PASSAGE »
§
Monday, December 11, 2017
Christmas 2017: December 10
Rare Exports: A Christmas Tale (2010)
2010 was, it seems, the year of European horror movies that put dark twists on characters more-or-less analogous to Santa Claus. The year brought us both Holland's “Saint” and Finland's “Rare Exports: A Christmas Tale.” Based on a series of popular internet shorts, about a company that captures and exports wild Santas in Finland, the film was the more critically admired of the two. Which was in contrast to the public perception. Seemed like a lot of fans felt this killer Santa Claus movie didn't deliver. Yet, ultimately, comparing the two films is as pointless as comparing the countries that birthed them. While “Saint” is a slasher flick, “Rare Exports” is a moodier exercise.
Far off in Lapland, a British team of excavator has uncovered something unusual deep within the ice. The team leader believes it to be the burial mound of Santa Claus. But this ancient Santa is not the giving, benevolent figure we know. This Santa is a giant, horned figure that devours children. Frozen in a block of ice but still alive, a group of elves – which also resemble the archetypal Claus – appear to free their master. They begin to kidnap children and radiators, melting the ice. A group of local reindeer farmer and butchers, along with their especially brave children, are tasked with preventing the dreaded Claus' return.
So “Rare Exports” is not a horror movie packed full of shocks and scares. In fact, it often bends towards an odd sense of humor. The elves are nude in their natural states. This leads to bizarre images, like a herd of naked and bearded men trampling through the Finnish snow. Yet there's something ominous about the film turning a figure of holiday cheer into something more sinister. These elves are otherworldly, starring blankly with wide eyes. They have a naturally predatory attitude towards children, watching them with hungry expressions. There's little gore in the film but when the elves attack, they are swift, burying axes in scalps and throwing decapitated heads into the snow.
Joulupukki. Though their modern iterations are basically identical, the Joulupukki is a far older character with pagan roots, possibly tracing back to Thor. The name literally translates to “Yule Goat,” which “Rare Exports” nods to by giving their frozen Santa giant horns. The character was, originally, said to punish children as often as he rewarded them. “Rare Exports” references this early on, showing a book devoted to pictures of Santa attacking children or boiling them in stews. To present an alternative origin story for the jovial gift-giving figure, one steeped in fear instead of glee, makes “Rare Exports” a film about how history is co-opted by consumerism. That the film literally ends with these Santas being shipped around the world as a product almost puts too fine a point upon it.
On a simpler level, “Rare Exports” is also about a boy's journey into adulthood. At the film's beginning, Pietari is a timid child. He still believes in Santa Claus. He closes his eyes when entering his father's workshop. He carries a stuffed toy with him everywhere, often talking to the plush animal. He is fearful of the sinister Santas at first, covering himself with home-made armor and leaving traps in the chimney. As the story progresses, Pietari becomes more bold. Eventually, the boy's quick thinking and bravery is what saves the day. That this turn happens when he discovers the truth about Santa Claus – around the same time he abandons his stuffed animal friend – connects this change with a loss of innocence. But it's not a bad thing, as he also earns his dad's respect. It's fairly simple writing but a solid execution of the character arc.
§
WHAT IS EXPECTED » Reproduce verbatim the part of the review that opens with the words "Joulupukki. Though their" and closes with "point upon it.".

Element lookup records:
§
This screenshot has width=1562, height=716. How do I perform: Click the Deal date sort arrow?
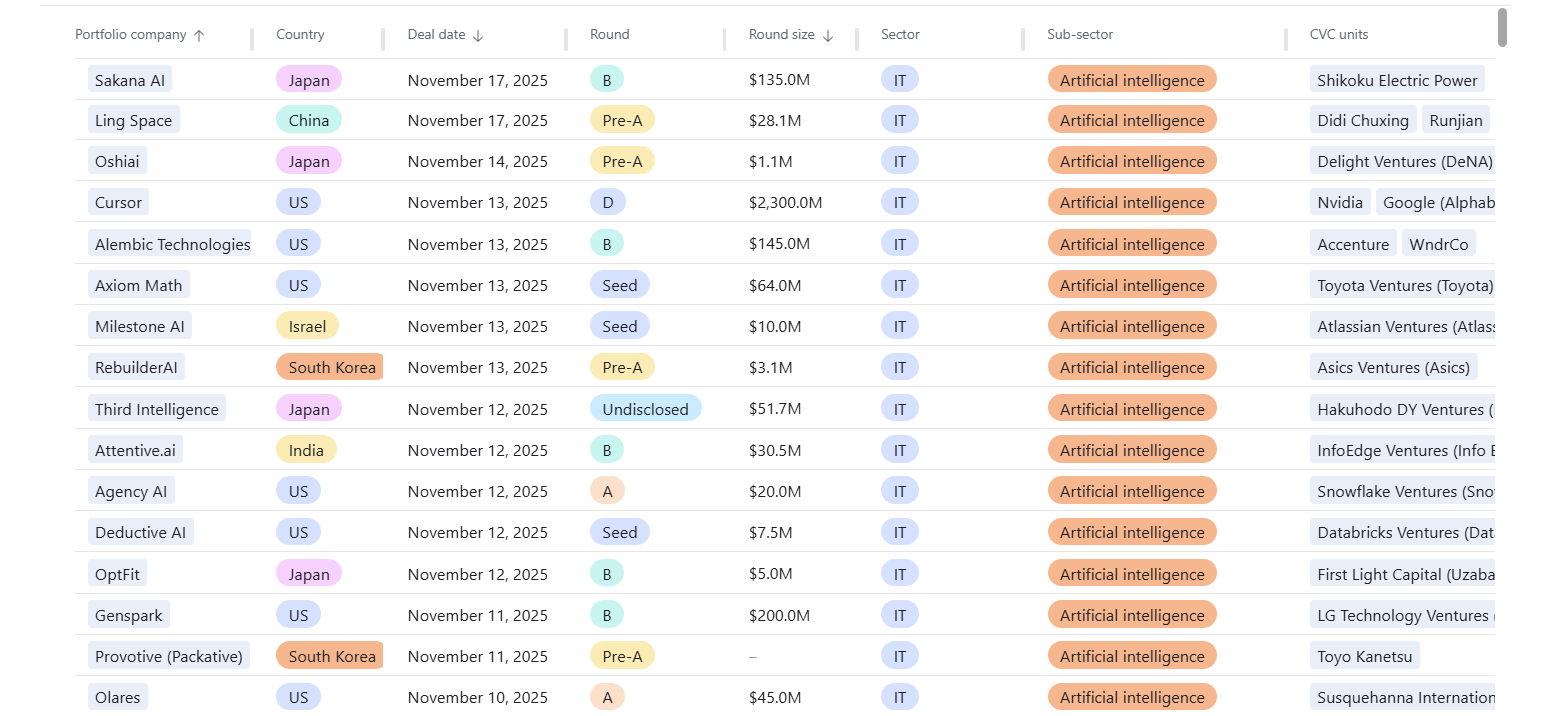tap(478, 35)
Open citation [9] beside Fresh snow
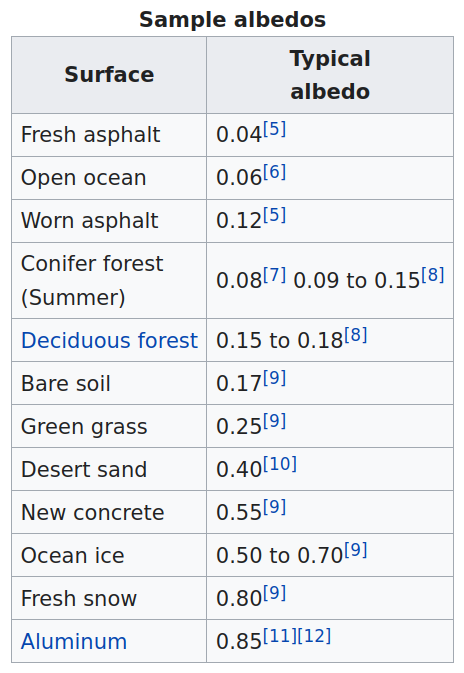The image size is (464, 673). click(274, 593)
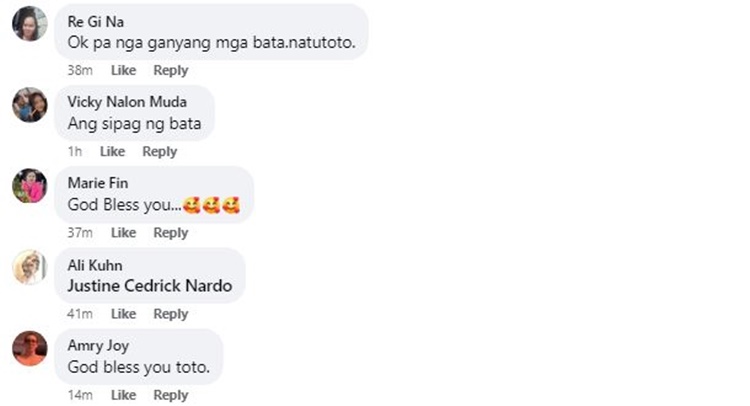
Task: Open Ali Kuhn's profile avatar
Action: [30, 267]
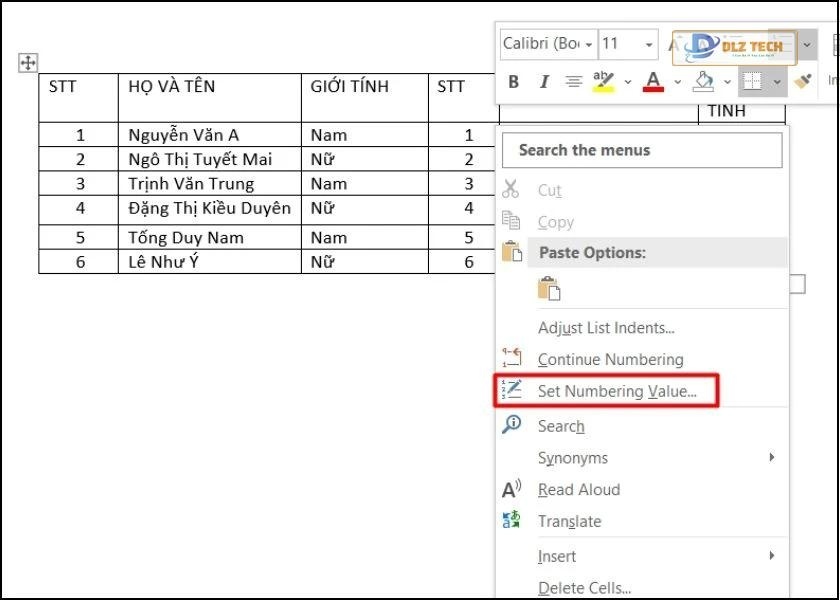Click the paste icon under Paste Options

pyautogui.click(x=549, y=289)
§
TASK ANSWER »
Joulupukki. Though their modern iterations are basically identical, the Joulupukki is a far older character with pagan roots, possibly tracing back to Thor. The name literally translates to “Yule Goat,” which “Rare Exports” nods to by giving their frozen Santa giant horns. The character was, originally, said to punish children as often as he rewarded them. “Rare Exports” references this early on, showing a book devoted to pictures of Santa attacking children or boiling them in stews. To present an alternative origin story for the jovial gift-giving figure, one steeped in fear instead of glee, makes “Rare Exports” a film about how history is co-opted by consumerism. That the film literally ends with these Santas being shipped around the world as a product almost puts too fine a point upon it.